• _Stored data_:
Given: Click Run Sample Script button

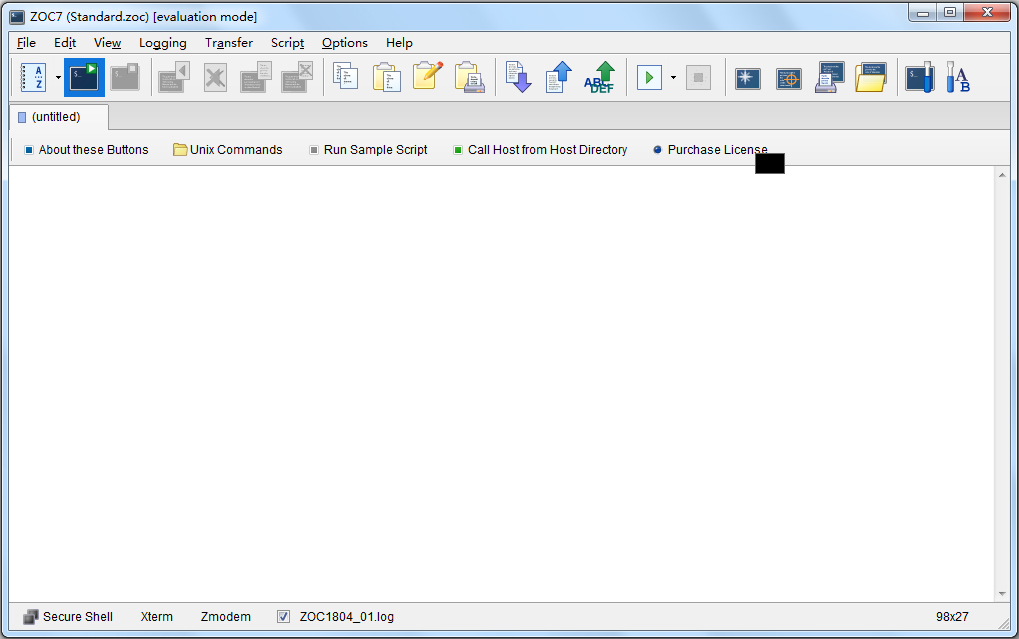Looking at the screenshot, I should click(368, 150).
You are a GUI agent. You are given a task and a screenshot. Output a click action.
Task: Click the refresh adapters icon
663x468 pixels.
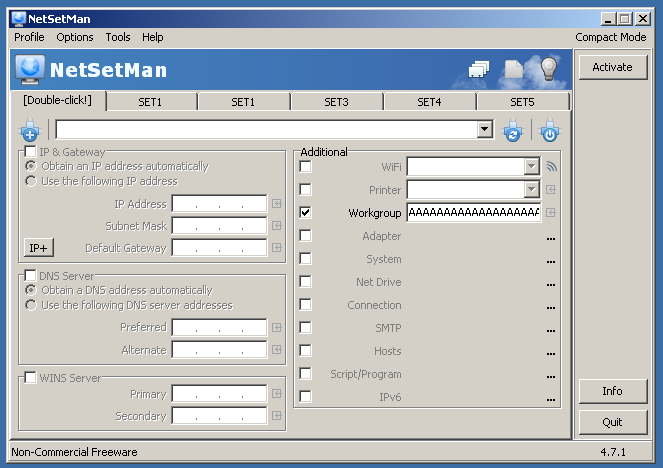click(x=513, y=130)
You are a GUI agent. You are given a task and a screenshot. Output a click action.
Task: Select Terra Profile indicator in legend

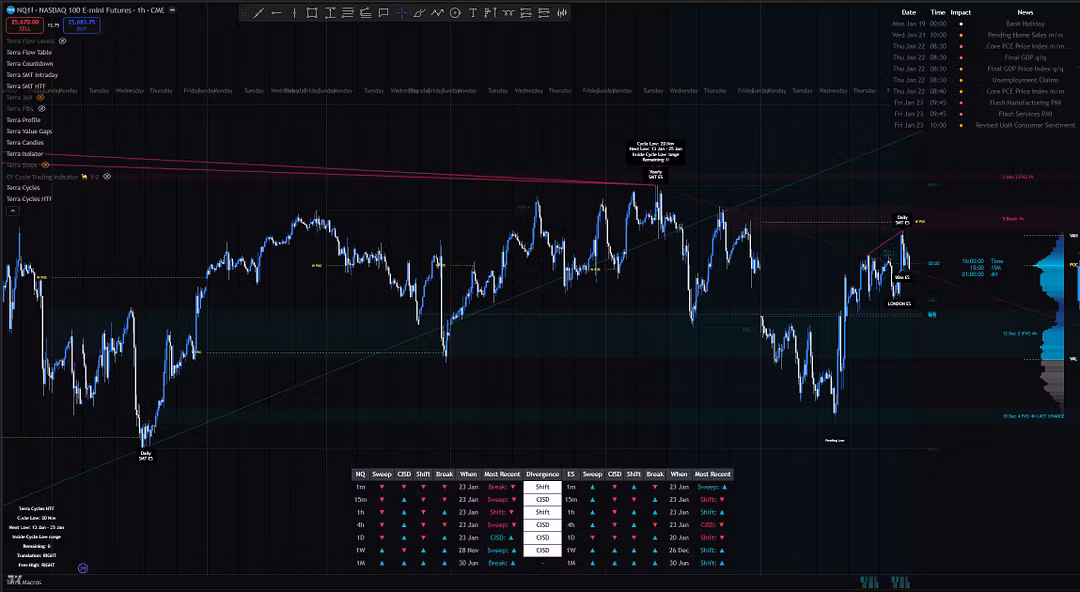tap(24, 120)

• _Prompt_: Please keep the pictures out and reproduce the records above exactly.

• _Result for this task_:
Given: Click Run Sample Script button

Looking at the screenshot, I should click(368, 150).
You are a GUI agent. You are given a task and a screenshot. Output a click action.
Task: Click the refresh adapters icon
663x468 pixels.
click(x=513, y=130)
You are a GUI agent. You are given a task and a screenshot. Output a click action.
Task: Select Terra Profile indicator in legend

tap(24, 120)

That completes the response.